START Exercise data
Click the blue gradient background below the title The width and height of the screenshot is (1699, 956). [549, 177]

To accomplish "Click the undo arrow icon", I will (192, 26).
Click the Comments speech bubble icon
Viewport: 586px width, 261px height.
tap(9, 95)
END Exercise data
> _The problem_
Transcribe the entire listing. Leave every word as it is.

> _Exercise answer_
Click the blue gradient background below the title The width and height of the screenshot is (1699, 956). [549, 177]

To accomplish "Click the undo arrow icon", I will (192, 26).
Click the Comments speech bubble icon
Viewport: 586px width, 261px height.
tap(9, 95)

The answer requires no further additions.